Get at least three quotes. Advisers are not required to publish fees on their websites — when Which? checked 20 top advice firms in 2022, 15 did not mention charges at all. Many offer a free initial consultation. Use this to get a clear written quote before committing.
Understand the typical cost. Initial fees usually run between 1% and 3% of the assets being advised on, with ongoing annual fees of 0.5%–1%. On a £100,000 pension pot, expect to pay £1,000–£3,000 upfront and £500–£1,000 per year. Six in ten firms charge between 0.5% and 0.75% annually for ongoing advice, according to the Schroders 2025 Financial Advice Survey.
Use free guidance first. The government-backed Pension Wise service (part of MoneyHelper) offers free, impartial guidance for people aged 50 or over with a defined contribution pension. Your pension provider may also offer information and tools. Free guidance is not the same as regulated advice — it cannot make personalised recommendations — but it can help you understand your options before spending money on a paid adviser.
Review ongoing advice regularly. If you already pay for ongoing advice, check periodically whether the returns and service justify the fees. Switching to a lower-cost platform or reducing the scope of advice may be appropriate as your situation stabilises.
Watch for regulatory changes. The FCA is currently consulting on simplifying rules around pensions and retirement advice. The aim is to make it easier for firms to offer one-off or simplified advice for specific decisions, rather than requiring a full holistic service. This could improve access for people like Tim who want targeted help without committing to ongoing management.
Sources
Key takeaways
- 69% of financial advice firm clients sought help with pensions and retirement, making it the most common reason people seek advice, according to the FCA's 2025 Financial Advice survey.
- Three in four people aged 45 or over with a defined contribution pension have no clear plan for how to access their savings, according to FCA research.
- Typical adviser fees are 1%–3% upfront and 0.5%–1% per year; on a £100,000 pot that is £1,000–£3,000 initially and up to £1,000 annually.
- You are legally required to take regulated advice before transferring a defined benefit pension worth £30,000 or more.

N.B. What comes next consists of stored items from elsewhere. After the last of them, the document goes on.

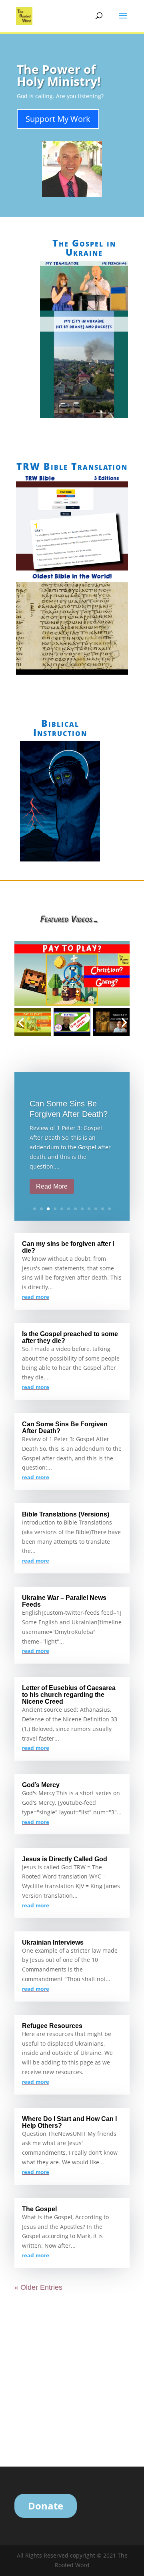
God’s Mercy (41, 1784)
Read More (52, 1186)
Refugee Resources (52, 2025)
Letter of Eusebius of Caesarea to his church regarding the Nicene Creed (69, 1694)
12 (109, 1208)
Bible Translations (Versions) (65, 1514)
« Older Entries (38, 2287)
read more (35, 1297)
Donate (45, 2505)
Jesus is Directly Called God (64, 1859)
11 (102, 1208)
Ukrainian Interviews (53, 1942)
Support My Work (58, 118)
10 (95, 1208)
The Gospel (39, 2209)
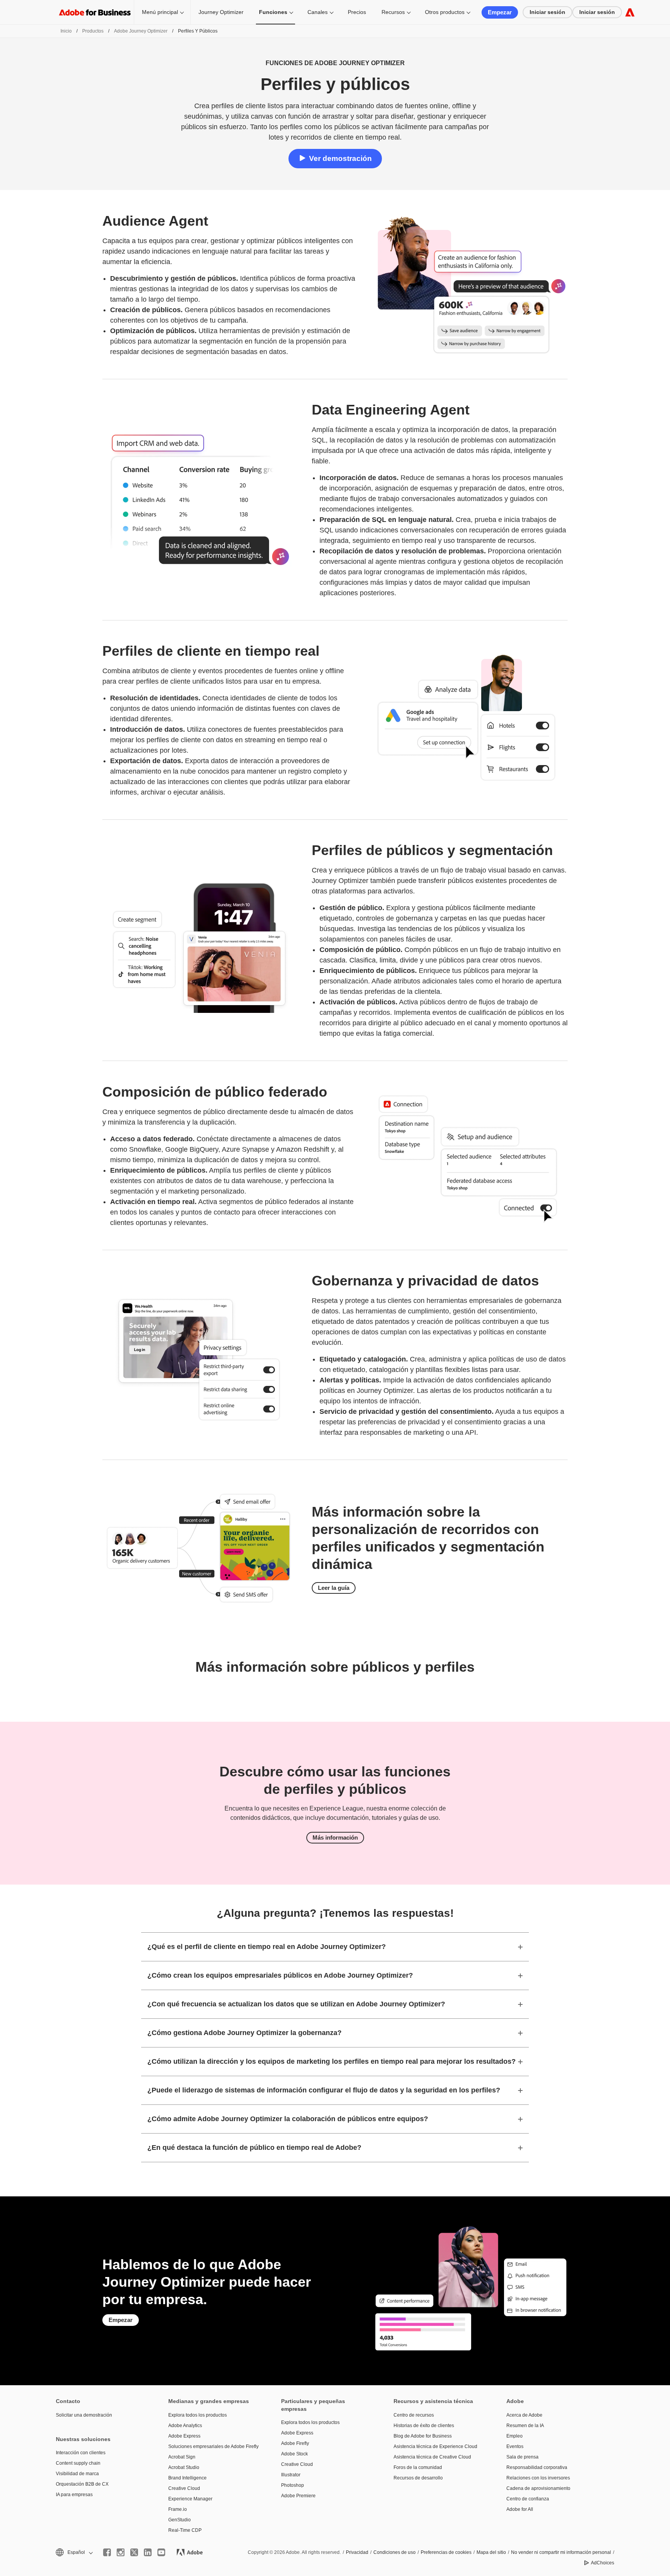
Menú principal (160, 12)
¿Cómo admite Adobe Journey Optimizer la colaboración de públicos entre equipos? (287, 2119)
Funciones (273, 12)
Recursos (393, 12)
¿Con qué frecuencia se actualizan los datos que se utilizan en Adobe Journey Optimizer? (296, 2004)
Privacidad (357, 2552)
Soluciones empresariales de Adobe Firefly (212, 2446)
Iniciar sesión (547, 12)
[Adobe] (630, 12)
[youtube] (161, 2552)
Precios (357, 12)
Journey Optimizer (221, 12)
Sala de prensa (522, 2457)
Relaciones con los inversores (538, 2478)
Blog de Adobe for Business (423, 2436)
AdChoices (602, 2563)
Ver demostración (340, 158)
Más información (335, 1837)
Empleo (514, 2436)
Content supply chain (78, 2463)
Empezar (500, 12)
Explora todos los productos (197, 2415)
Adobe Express (184, 2436)
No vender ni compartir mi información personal (561, 2552)
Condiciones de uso (394, 2552)
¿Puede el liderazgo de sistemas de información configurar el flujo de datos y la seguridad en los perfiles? (323, 2090)
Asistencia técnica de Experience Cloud (435, 2446)
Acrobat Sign (181, 2457)
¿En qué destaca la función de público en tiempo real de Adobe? (254, 2147)
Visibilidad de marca (77, 2473)
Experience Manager (190, 2499)
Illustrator (290, 2475)
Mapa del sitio (491, 2552)
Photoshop (292, 2485)
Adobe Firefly (295, 2443)
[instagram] (120, 2552)
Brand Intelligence (187, 2478)
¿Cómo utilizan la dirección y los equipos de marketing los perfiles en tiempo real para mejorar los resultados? (331, 2061)
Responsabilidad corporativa (536, 2467)
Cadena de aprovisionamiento (538, 2488)
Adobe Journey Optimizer (141, 31)
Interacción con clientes (80, 2452)
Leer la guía (333, 1587)
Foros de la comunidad (418, 2467)
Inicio (66, 31)
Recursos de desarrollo (418, 2478)
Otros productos (445, 12)
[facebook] (107, 2552)
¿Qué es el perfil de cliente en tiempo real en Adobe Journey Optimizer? (266, 1947)
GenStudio (179, 2519)
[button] (74, 2552)
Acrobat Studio (183, 2467)
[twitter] (134, 2552)
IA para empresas (74, 2494)
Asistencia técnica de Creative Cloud (432, 2457)
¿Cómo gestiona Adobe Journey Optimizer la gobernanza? (244, 2033)
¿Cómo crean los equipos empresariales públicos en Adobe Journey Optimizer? (280, 1975)
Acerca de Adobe (524, 2415)
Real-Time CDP (185, 2530)
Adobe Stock (294, 2454)
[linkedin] (148, 2552)
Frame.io (177, 2509)
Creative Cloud (184, 2488)
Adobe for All (519, 2509)
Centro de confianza (527, 2499)
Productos (93, 31)
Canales (317, 12)
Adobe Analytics (185, 2425)
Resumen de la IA (525, 2425)
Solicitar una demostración (84, 2415)
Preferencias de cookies (446, 2552)
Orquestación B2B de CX (82, 2484)
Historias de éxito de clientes (424, 2425)
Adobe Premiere (298, 2495)
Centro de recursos (414, 2415)
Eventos (514, 2446)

- The proportion of advisers willing to work with pots under £50,000 has fallen from 52% in 2019 to 25% in 2025, widening the advice gap for smaller savers.
Frequently asked questions
Is financial advice for pensions compulsory?
No, in most cases it is not. However, if you want to transfer a defined benefit pension with a transfer value of £30,000 or more, you are legally required to take regulated financial advice before doing so.
How much does pension financial advice typically cost?
Most advisers charge an initial fee of 1%–3% of the assets they advise on, plus an ongoing annual fee of 0.5%–1%. On a £100,000 pension pot, that means roughly £1,000–£3,000 upfront and £500–£1,000 per year.
What if my pension pot is under £50,000?
It can be difficult to find an adviser willing to take you on. Research from The Lang Cat (2025) found that only 25% of advisers will work with clients who have less than £50,000, down from 52% in 2019.
Can I get one-off pension advice rather than ongoing advice?
It is possible but hard to find. Around nine in ten adviser clients receive ongoing advice, according to the FCA's 2025 Financial Adviser Survey. The FCA is currently consulting on simplifying rules to make one-off advice easier to access.